Index Merge is an optimization technique that uses multiple indexes to perform a single-table data access. When multiple conditions on a table are involved in a query and each condition has a suitable index, Index Merge can merge the results of multiple indexes before retrieving the data, which can improve query performance.
lineitem table, there are single-column indexes on
l_partkey. For the following SQL statement:
select * from lineitem where l_shipdate = date '2010-12-01' or l_partkey=100;
Execution Plan in PostgreSQL
Bitmap Heap Scan on lineitem (cost=9.05..202.96 rows=59 width=158) Recheck Cond: ((l_shipdate = '2010-12-01'::date) OR (l_partkey = 100)) -> BitmapOr (cost=9.05..9.05 rows=59 width=0) -> Bitmap Index Scan on l_shipdate_idx (cost=0.00..4.70 rows=54 width=0) Index Cond: (l_shipdate = '2010-12-01'::date) -> Bitmap Index Scan on l_partkey_idx (cost=0.00..4.33 rows=5 width=0) Index Cond: (l_partkey = 100)
Execution Plan in MySQL
-> Filter: ((lineitem.L_SHIPDATE = DATE'2010-12-01') or (lineitem.L_PARTKEY = 100)) (cost=12.53 rows=21) -> Deduplicate rows sorted by row ID (cost=12.53 rows=21) -> Index range scan on lineitem using l_shipdate_idx over (L_SHIPDATE = '2010-12-01') (cost=1.11 rows=1) -> Index range scan on lineitem using l_partkey_idx over (L_PARTKEY = 100) (cost=3.03 rows=20)
The optimizer can use both indexes to satisfy the query, and then merge the results of the two indexes. This approach avoids the need for a full table scan and can improve query performance.
Index Merge is supported by various databases such as MySQL, PostgreSQL, Oracle, and SQL Server. However, not all databases support all types of Index Merge, and the optimization behavior may vary across different versions of the same database.
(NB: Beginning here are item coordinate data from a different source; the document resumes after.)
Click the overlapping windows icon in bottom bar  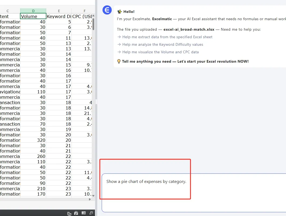[91, 213]
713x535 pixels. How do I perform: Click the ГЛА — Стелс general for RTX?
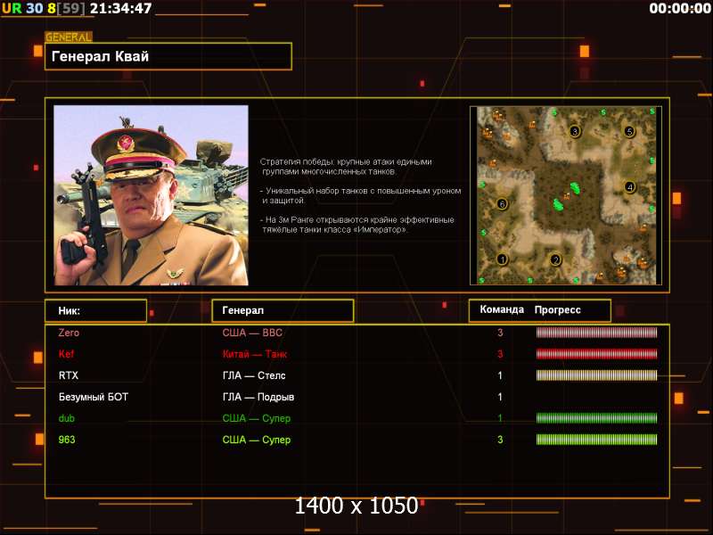(x=254, y=375)
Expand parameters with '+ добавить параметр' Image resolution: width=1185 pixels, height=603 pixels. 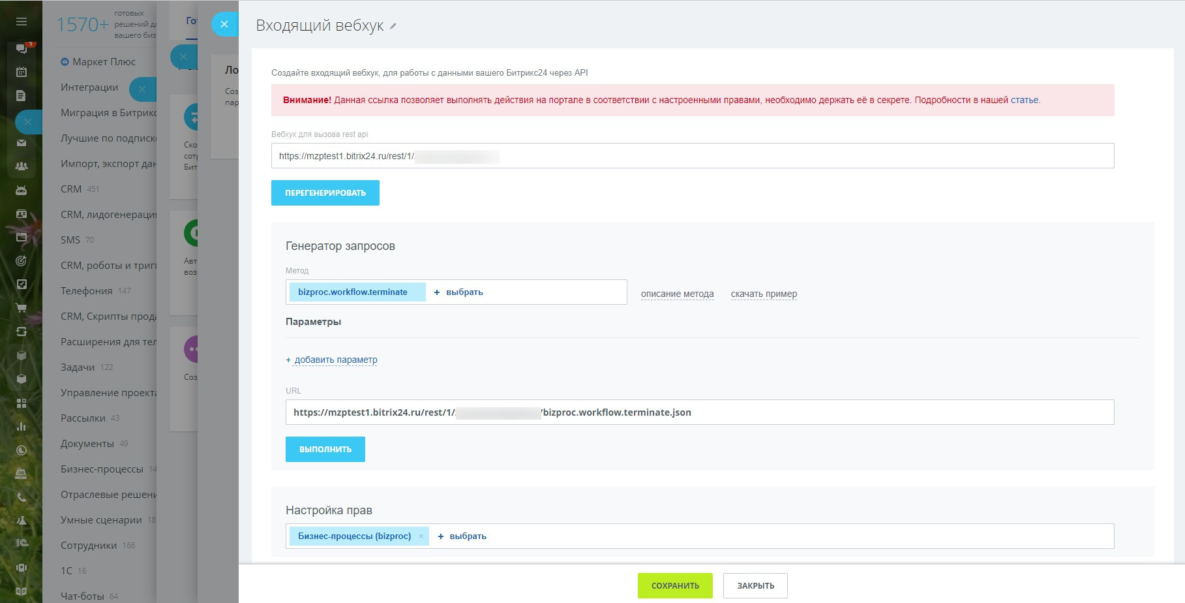(331, 360)

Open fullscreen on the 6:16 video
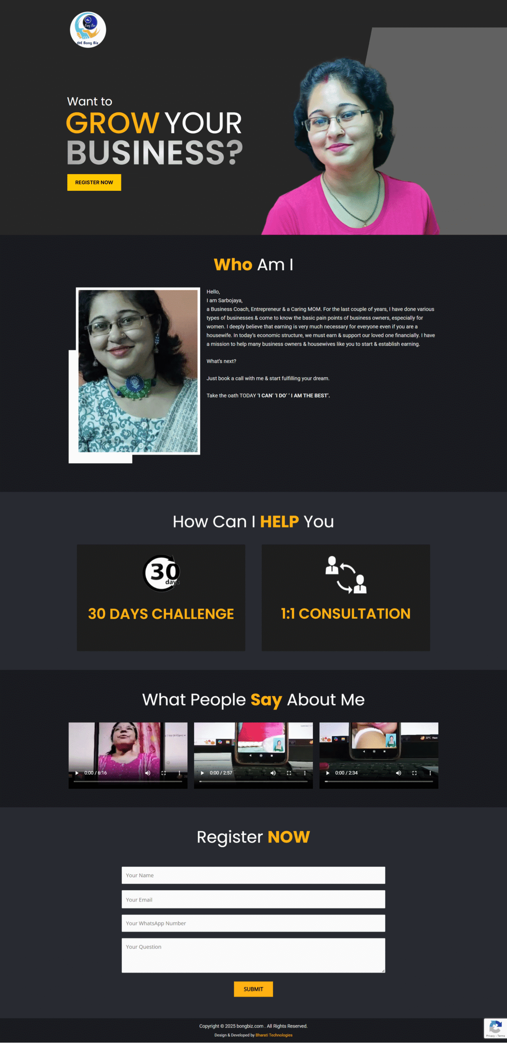pos(163,773)
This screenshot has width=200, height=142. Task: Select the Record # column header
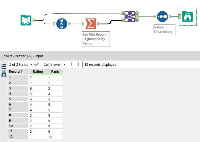pyautogui.click(x=18, y=71)
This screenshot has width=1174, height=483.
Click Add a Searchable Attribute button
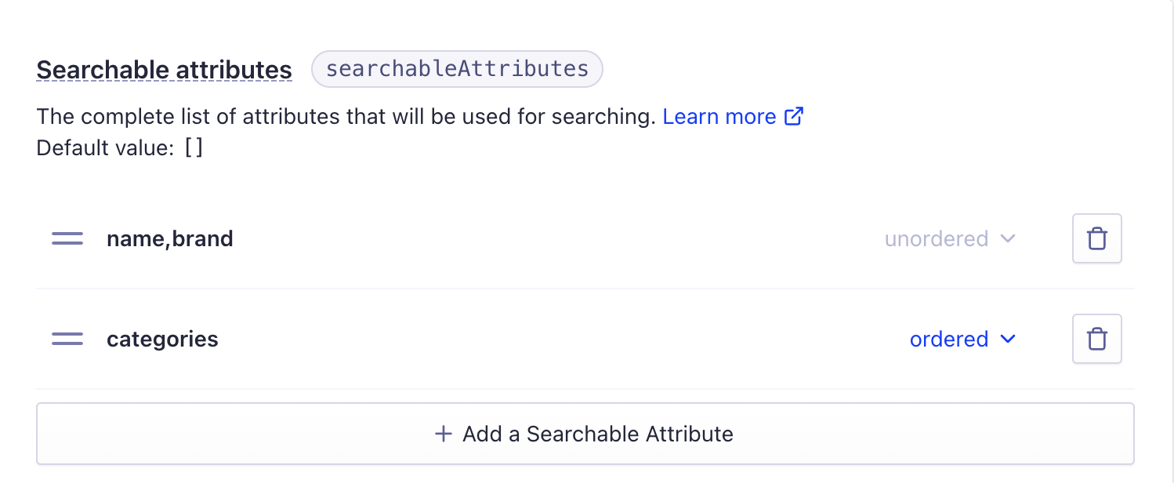(585, 434)
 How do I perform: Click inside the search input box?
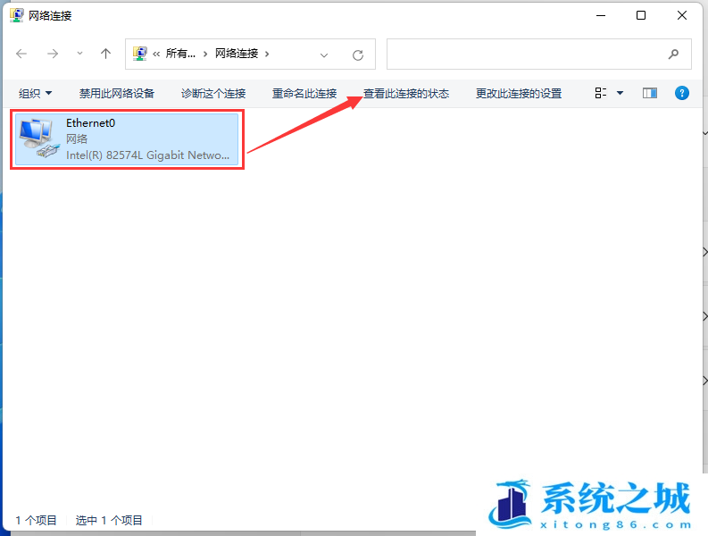click(527, 54)
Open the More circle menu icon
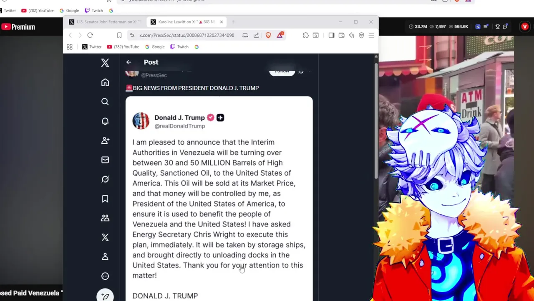 105,276
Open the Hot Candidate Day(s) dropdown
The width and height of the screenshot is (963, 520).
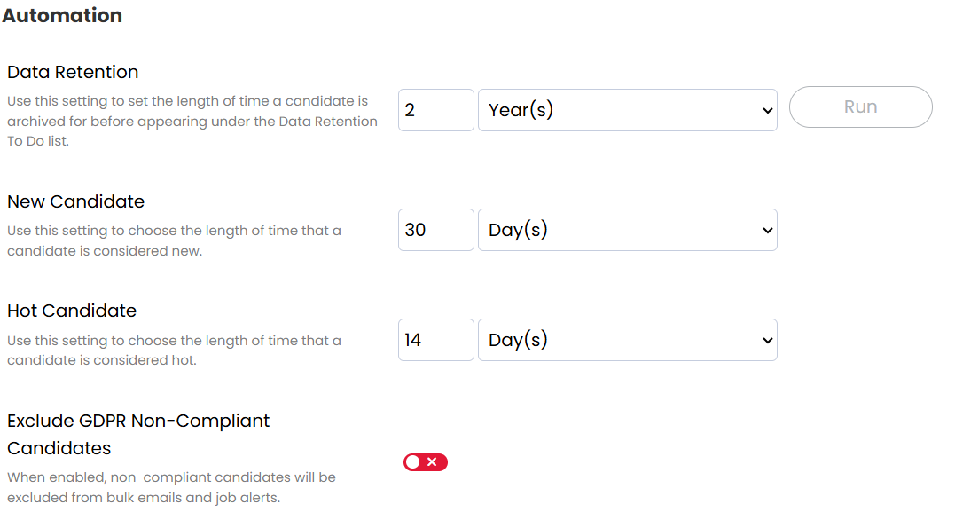click(627, 340)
It is recommended to create an index on the foreign key. This principle may seem to contradict the first principle (create indexes based on your workload), but in fact, it is consistent, because in real-world applications, most table relationships are based on primary and foreign keys. Creating an index on the foreign key can improve the efficiency of table association.
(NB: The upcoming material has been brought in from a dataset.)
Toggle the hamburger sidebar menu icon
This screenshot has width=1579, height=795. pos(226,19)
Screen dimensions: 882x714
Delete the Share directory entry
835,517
In MySQL, if a field is defined as a foreign key, an index is created on it by default. However, in PostgreSQL and its related databases, setting certain fields as foreign keys does not automatically create an index on those fields.
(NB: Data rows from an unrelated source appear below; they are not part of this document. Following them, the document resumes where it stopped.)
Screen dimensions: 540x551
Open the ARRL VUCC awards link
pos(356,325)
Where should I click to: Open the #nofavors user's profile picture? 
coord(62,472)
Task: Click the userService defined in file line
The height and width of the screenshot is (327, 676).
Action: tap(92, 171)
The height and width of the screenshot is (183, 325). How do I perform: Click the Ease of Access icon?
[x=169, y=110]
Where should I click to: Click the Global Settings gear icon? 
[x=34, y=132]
When designing indexes, it is important to consider the following constraints:
- Maximum number of indexes per table: Creating too many indexes can have a negative impact on write performance, as every insert or update to the table must also update the indexes. Therefore, it is important to limit the number of indexes per table.
- Maximum number of columns per index: Creating indexes with too many columns can also have a negative impact on performance, as the index may become too large to be efficient. Therefore, it is important to limit the number of columns per index.
- Disk space usage: Indexes can take up a significant amount of disk space. Therefore, it is important to consider the amount of available disk space when designing indexes.
To design and maintain indexes that meet these constraints, the following methods can be used:
- Index selection: Indexes can be provided on the most important SQL statements or the most frequently used queries.
- Column selection for indexing: Indexes should be created on the columns that have the best filtering effect based on the evaluation of the single value selectivity of the column. You should avoid creating indexes on columns that are frequently updated.
- Index merging: By designing the columns in the correct order in composite indexes, one index can be used to accelerate multiple queries.
- Index deletion: Unused indexes can be periodically deleted to free up disk space and reduce maintenance overhead.
In summary, the process of creating indexes can be abstracted as defining the benefits of an index under above constraints, using heuristic algorithms to calculate the index set that maximizes the overall workload benefit under specific constraints. This is also the internal logic of the PawSQL index engine.